I certainly didn't want to, it was 35 when I left the house this morning.

Reactions: Like 1 | Funny 1 | Sincere 2


----------



## sprucegum (Dec 16, 2020)

35 ? That's just flannel shirt weather around here and not even that if you're working and the wind ain't blowing.

Reactions: Agree 3


----------



## DLJeffs (Dec 16, 2020)

sprucegum said:


> Could be but it is common practice in the plumbing trade. Commercial jobs require pressure test for any pipes that will go under concrete. I won't pour concrete over radiant piping that is not under pressure.


Totally agree - I won't backfill a sprinkler head until I turn the water back on and check for leaks. I suspect it has become common practice in plumbing because the pressures are probably far below the rated burst pressure of the pipe/tubing. And air is faster and cheaper to use as a pressurizing agent, and an air leak is way easier to clean up than a water leak. Without getting overly technical, if you put 30psi of air in a closed pipe, and keep the temperature the same, the volume of air in that pipe is over twice what it would be naturally (1 atmosphere is around 14.7psi depending on altitude; so 30 psi is a little over twice that). The rated burst pressure of typical copper tubing is around 2600 psi give or take a few psi. So most of the time there is no problem. The trouble arises when there are defects in the tubing or anywhere else in the piping system. When it fails, it fails very rapidly. Picture a balloon when it pops. The air pressure in a balloon is typically a very tiny fraction of atmospheric pressure.

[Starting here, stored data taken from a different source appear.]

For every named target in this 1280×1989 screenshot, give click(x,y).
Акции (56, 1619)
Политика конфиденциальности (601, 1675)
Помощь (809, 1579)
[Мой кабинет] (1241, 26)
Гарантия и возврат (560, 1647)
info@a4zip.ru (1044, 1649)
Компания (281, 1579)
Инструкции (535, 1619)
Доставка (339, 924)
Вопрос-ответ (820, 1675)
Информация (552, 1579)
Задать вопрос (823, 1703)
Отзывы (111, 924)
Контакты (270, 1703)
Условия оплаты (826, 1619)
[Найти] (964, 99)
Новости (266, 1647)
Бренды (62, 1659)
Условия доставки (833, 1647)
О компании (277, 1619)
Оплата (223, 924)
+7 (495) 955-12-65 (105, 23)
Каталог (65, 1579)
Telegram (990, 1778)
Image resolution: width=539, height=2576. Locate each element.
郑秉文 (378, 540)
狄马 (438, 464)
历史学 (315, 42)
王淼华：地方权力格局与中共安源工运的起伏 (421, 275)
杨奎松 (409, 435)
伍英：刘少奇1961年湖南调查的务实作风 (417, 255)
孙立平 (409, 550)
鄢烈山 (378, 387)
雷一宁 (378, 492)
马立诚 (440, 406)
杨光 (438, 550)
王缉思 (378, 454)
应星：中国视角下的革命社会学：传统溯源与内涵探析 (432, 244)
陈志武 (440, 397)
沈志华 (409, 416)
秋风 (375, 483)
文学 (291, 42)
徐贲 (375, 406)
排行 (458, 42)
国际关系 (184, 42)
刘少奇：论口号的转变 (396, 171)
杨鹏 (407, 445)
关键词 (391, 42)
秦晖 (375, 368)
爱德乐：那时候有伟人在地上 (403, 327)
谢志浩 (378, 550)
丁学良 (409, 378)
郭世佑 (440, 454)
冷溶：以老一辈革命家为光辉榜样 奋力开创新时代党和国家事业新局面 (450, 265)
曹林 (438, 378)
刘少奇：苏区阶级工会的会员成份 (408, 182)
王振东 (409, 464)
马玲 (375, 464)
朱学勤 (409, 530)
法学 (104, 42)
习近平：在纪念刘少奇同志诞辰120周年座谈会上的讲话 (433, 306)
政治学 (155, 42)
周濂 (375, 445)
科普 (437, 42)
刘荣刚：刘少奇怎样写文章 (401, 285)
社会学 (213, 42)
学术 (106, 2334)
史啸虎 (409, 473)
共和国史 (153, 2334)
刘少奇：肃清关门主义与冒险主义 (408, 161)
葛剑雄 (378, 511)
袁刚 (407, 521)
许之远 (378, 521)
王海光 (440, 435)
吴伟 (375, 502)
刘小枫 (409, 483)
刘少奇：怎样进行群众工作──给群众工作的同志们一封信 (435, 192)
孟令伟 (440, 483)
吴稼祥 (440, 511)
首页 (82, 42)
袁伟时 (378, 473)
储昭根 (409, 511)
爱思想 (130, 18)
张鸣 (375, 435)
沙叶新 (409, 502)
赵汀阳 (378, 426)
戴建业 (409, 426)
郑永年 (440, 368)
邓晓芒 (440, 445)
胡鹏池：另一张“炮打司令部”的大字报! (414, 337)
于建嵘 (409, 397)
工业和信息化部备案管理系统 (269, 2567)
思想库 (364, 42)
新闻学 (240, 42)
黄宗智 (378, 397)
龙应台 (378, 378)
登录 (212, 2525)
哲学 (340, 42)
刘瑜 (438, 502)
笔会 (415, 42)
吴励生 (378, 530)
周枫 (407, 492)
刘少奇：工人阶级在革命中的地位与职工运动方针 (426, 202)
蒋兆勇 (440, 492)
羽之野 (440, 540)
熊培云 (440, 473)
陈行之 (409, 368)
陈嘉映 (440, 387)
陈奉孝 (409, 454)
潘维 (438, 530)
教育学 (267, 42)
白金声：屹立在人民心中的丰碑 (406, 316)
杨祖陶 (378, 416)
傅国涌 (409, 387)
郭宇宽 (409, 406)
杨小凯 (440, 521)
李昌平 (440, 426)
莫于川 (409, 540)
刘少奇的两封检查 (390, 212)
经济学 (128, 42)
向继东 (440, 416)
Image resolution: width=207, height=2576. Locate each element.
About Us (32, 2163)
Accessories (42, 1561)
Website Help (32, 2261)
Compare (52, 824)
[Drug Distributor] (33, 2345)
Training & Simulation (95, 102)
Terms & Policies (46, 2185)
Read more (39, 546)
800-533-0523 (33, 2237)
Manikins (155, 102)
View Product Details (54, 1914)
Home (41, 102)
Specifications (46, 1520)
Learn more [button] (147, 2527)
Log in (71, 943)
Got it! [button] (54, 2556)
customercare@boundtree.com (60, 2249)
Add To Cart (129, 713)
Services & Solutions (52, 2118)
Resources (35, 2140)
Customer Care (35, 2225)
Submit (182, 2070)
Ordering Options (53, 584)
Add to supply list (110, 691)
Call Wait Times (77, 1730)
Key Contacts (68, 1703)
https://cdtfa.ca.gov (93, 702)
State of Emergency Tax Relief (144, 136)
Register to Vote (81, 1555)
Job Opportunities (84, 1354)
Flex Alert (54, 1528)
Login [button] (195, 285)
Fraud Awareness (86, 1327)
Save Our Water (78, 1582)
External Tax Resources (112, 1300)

I just wanted to put it out there that if anyone is considering using air to pressure test something, be very careful. That's why they put tires in heavy gage wire cages when they pressure test them.

Reactions: Like 1


----------



## sprucegum (Dec 16, 2020)

DLJeffs said:


> That's why they put tires in heavy gage wire cages when they pressure test them.


Saw one of those blow apart. That's exciting. Yes water is a pain if you have a leak in a solder joint. You can't melt solder with a drop of water in the joint.

Reactions: Agree 1


----------



## eaglea1 (Dec 16, 2020)

@Karl_TN "since my garage slab is always cold in the winter" You should feel our floors up here in winter, and yes
I agree with you about wishing I would have put in a heated floor. Always 20/20 hindsight. I'm running a mini split 
system with a propane heater, and using 3/4" rubber cow mats to keep off the concrete. When it gets serious cold
such as 0 - 20 deg. then I will put some toe heaters in the shoes. LOL

Reactions: Like 1


----------



## sprucegum (Dec 16, 2020)

A mini split is a nice way to go because of the àc option in the summer. Retro fitting the floor for radiant is not out of the question if you can spare a little headroom. I have never used electric radiant but that might be a option to just take the chill off the floor.

Reactions: Agree 1


----------



## trc65 (Dec 16, 2020)

It got up to 30° today, so it wasn't too bad in the shop, although the cats kept huddling around my feet or trying to sit on the bench in front of the heater. 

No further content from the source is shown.